▸ **Source document**:
::::

True to form, environmental extremists have done nothing but complain bitterly about the President's Healthy Forests Initiative, which was introduced in August of 2002. These groups have no meaningful alternative to protecting forests or property (NRDC says, with callous indifference, that catastrophic forest fires are simply inevitable-they're not, by the way-so people should buy inflammable roofing). They prefer making politically charged sound bites instead of working with the President to implement concrete solutions to a very serious environmental problem.
The President's trip to Summerhaven, Arizona, sparked the usual rhetorical pabulum from the usual suspects. Interestingly, complaints leveled by these groups look quite similar in tone and content, showing a remarkable effort at message coordination, designed no doubt for fundraising purposes:
Do these charges have any grounding in fact? One might ask: where is the proof of a timber industry-cum-Bush Administration conspiracy? In Arizona, there is essentially no logging industry left: there are two very small mills, and the Apache Indian Reservation has two mills of its own. And further, where is the proof showing exactly how environmental laws are being "gutted"? Among other things, the Administration is using categorical exclusions, based on scientific peer review, to expedite catastrophic-fire-preventing thinning projects. Those exclusions are an existing part of NEPA.
Healthy Forests isn't about logging or the timber industry, but about protecting forests and people's homes. It is about preventing Arizona's Rodeo-Chediski fire, whose path of destruction equaled about 60 percent of the size of Rhode Island, from happening again. And it is about preventing frivolous, baseless litigation sponsored by extremist groups, which is a major contributing factor to the recent spate of catastrophic fires.

::::

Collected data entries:

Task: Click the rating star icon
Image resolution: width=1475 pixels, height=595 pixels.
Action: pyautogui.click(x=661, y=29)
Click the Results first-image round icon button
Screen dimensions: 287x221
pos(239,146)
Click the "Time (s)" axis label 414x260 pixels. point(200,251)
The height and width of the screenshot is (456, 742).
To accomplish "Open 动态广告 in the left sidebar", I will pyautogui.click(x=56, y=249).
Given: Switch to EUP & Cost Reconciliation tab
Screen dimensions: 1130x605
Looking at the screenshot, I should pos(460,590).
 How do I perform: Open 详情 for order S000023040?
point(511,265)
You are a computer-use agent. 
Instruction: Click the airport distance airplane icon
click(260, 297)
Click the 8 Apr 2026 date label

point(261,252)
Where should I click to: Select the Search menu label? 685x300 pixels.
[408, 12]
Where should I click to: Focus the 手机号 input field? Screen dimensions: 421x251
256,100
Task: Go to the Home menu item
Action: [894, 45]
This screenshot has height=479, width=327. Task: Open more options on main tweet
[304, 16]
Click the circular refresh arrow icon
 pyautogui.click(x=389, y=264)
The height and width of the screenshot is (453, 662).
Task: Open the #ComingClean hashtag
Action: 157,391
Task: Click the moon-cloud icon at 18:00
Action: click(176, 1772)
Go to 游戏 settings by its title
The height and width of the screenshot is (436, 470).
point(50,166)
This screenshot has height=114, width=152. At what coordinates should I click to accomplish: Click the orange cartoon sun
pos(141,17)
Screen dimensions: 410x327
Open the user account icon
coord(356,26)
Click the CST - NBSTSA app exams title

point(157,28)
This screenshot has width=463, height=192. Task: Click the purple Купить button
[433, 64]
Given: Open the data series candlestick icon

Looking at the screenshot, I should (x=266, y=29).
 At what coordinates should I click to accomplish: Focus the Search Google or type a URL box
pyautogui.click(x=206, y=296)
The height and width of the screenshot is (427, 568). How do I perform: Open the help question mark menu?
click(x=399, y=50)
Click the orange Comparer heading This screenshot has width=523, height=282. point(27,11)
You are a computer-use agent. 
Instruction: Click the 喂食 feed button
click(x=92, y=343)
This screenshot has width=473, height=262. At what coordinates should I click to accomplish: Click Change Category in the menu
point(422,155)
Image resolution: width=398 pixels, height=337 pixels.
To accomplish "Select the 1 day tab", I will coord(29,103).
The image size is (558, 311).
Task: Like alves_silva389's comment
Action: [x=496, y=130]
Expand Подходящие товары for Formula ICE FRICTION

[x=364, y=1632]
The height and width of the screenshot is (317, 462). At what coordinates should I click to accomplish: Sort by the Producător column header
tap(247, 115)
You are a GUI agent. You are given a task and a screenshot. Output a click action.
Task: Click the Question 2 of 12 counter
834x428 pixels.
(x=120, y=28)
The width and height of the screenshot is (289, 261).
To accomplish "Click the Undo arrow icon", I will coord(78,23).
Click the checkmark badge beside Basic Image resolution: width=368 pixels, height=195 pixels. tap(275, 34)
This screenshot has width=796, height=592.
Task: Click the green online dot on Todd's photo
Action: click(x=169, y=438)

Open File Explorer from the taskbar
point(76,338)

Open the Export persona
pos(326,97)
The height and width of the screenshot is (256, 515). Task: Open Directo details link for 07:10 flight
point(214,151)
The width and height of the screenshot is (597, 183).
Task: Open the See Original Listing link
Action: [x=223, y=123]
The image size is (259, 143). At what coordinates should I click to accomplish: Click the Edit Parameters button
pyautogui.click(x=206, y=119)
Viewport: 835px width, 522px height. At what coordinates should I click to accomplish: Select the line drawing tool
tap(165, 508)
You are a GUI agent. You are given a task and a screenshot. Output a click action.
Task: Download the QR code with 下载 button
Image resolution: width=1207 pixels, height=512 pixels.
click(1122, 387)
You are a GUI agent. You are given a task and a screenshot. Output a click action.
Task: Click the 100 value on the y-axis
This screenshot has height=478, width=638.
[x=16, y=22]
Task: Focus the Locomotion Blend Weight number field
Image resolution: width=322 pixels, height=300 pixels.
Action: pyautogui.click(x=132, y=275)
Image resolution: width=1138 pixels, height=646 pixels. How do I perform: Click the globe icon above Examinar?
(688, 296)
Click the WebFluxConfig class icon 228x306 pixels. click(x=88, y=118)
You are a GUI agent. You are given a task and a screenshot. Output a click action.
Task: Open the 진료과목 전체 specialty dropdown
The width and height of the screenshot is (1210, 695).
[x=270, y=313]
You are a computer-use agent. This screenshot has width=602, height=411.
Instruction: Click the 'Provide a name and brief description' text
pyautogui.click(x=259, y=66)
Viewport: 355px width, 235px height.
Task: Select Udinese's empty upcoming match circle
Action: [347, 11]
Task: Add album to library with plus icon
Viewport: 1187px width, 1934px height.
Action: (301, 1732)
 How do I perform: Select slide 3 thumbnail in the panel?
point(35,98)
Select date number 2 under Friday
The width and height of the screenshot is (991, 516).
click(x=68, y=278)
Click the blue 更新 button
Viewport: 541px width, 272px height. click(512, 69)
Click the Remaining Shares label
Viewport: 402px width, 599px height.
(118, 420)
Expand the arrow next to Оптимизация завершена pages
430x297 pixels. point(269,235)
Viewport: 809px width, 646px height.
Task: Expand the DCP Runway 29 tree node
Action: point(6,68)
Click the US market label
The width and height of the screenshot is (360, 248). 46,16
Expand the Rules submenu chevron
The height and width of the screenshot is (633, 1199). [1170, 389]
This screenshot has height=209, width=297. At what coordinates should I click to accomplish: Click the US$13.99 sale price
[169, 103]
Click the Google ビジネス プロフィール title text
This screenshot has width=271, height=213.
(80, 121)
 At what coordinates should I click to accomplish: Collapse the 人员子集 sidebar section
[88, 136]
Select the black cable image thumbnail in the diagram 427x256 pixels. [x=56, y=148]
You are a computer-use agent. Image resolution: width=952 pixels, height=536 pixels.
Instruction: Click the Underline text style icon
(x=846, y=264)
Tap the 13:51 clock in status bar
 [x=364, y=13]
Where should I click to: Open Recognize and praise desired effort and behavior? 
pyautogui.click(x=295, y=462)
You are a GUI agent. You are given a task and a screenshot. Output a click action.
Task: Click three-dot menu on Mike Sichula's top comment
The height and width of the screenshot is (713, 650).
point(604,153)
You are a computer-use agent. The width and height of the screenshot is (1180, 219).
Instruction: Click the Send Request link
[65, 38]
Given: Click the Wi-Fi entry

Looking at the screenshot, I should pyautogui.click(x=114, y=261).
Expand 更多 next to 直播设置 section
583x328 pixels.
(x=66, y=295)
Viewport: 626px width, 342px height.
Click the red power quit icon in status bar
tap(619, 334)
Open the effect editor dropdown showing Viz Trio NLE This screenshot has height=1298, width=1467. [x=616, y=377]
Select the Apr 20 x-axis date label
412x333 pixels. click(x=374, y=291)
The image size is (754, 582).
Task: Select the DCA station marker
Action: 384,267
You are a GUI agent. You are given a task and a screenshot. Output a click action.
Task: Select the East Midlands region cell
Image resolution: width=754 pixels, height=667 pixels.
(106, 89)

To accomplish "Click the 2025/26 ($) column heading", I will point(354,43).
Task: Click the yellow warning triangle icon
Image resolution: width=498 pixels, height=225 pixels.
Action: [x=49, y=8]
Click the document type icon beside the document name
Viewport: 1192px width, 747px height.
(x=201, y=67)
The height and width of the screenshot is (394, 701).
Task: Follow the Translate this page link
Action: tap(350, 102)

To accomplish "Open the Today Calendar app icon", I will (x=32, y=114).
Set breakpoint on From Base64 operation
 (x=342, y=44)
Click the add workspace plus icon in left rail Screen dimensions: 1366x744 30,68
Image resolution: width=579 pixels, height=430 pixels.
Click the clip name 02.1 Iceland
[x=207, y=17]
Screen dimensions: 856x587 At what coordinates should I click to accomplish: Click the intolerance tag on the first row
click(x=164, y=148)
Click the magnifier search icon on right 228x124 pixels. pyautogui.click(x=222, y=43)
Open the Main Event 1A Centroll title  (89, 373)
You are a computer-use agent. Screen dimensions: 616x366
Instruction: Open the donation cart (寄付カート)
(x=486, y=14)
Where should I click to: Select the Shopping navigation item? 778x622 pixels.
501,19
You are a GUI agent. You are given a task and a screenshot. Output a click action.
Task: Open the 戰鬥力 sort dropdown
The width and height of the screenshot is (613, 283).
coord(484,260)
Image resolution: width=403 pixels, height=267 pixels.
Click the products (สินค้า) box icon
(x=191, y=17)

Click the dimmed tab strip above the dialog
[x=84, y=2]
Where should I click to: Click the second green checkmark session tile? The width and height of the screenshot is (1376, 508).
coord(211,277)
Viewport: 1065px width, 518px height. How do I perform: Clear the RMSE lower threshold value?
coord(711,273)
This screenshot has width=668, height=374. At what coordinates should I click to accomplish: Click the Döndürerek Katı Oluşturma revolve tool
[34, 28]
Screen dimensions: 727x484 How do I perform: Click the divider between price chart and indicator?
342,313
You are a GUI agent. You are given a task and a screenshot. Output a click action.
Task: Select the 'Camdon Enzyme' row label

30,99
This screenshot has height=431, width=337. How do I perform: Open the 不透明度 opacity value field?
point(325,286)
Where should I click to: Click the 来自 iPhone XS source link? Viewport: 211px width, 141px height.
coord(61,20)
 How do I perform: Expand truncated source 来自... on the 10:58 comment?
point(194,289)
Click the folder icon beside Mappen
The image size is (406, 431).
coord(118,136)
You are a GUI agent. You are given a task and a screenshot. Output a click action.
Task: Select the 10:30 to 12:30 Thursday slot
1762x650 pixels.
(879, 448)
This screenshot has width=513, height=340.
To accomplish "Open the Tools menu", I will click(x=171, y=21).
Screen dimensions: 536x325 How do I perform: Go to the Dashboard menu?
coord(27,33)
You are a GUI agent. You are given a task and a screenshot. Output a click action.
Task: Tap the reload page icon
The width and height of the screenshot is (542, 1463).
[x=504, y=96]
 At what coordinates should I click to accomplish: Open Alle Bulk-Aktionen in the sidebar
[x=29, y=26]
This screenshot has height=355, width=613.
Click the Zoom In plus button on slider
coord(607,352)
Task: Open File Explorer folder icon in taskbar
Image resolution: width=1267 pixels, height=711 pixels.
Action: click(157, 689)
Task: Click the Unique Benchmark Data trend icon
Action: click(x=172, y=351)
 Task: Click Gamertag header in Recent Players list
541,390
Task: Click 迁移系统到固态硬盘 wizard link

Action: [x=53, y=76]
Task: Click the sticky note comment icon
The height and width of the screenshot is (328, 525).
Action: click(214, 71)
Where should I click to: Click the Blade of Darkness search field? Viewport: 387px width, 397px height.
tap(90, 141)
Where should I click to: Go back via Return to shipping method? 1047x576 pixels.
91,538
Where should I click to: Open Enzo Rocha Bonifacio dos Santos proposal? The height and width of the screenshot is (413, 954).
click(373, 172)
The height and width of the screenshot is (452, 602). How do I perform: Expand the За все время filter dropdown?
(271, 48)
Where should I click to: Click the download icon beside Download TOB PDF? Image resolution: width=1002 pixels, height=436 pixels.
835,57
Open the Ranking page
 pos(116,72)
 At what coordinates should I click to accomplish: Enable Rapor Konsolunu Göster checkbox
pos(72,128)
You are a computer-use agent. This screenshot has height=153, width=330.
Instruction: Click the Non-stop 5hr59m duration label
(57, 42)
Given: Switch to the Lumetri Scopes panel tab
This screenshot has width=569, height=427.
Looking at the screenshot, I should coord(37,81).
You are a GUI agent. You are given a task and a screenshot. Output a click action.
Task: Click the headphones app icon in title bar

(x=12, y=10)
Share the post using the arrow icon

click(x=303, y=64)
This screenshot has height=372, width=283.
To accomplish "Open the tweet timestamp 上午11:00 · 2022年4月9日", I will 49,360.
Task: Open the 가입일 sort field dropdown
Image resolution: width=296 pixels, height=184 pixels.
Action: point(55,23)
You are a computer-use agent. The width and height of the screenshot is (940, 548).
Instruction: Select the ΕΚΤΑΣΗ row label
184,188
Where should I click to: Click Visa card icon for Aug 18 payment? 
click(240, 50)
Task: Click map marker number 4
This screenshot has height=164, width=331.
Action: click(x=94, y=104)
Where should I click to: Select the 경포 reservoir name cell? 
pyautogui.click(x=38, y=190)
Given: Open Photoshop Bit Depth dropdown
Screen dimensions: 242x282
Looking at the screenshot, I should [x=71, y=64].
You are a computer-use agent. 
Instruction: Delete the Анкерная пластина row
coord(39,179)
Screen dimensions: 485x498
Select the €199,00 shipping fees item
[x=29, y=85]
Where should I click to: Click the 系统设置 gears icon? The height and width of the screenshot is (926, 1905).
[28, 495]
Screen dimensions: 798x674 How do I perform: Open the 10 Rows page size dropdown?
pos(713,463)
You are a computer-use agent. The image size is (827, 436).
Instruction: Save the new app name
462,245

::::

Continue the piece on the Healthy Forests Initiative, writing on from its final sentence.

Kate Klein, a 49-year-old district manager with the U.S. Forest Service, and someone who once considered herself part of the "environmental movement," agrees. As she told the Smithsonian magazine (August 2003 edition), the legal obstructionism of environmental extremists, who systematically stopped attempts to thin Arizona's Black Mesa forest district, which Klein manages, caused a massive wildfire that left a swath of desolation, killing everything, animal species included, that got in its way.
Klein blames the Center for Biological Diversity, who blocked thinning repeatedly, for the fire. Her reaction is worth recounting in full: "If we had done all this thinning we wanted to over the years, we could have kept this fire from exploding, and we could have saved the towns it burned through. All those arguments we heard about how 'your timber sale is going to destroy Mexican spotted owl habitat,' 'your timber sale is going to destroy the watershed.' And our timber sale wouldn't have had a fraction of the effect a severe wildfire has. It doesn't scorch the soil, it doesn't remove all the trees, it doesn't burn up all the forage. And then to hear their statements afterward! There was no humility, no acceptance of responsibility, no acknowledgment that we had indeed lost all this habitat that they were concerned about. All they could do was point their finger at us and say it was our fault."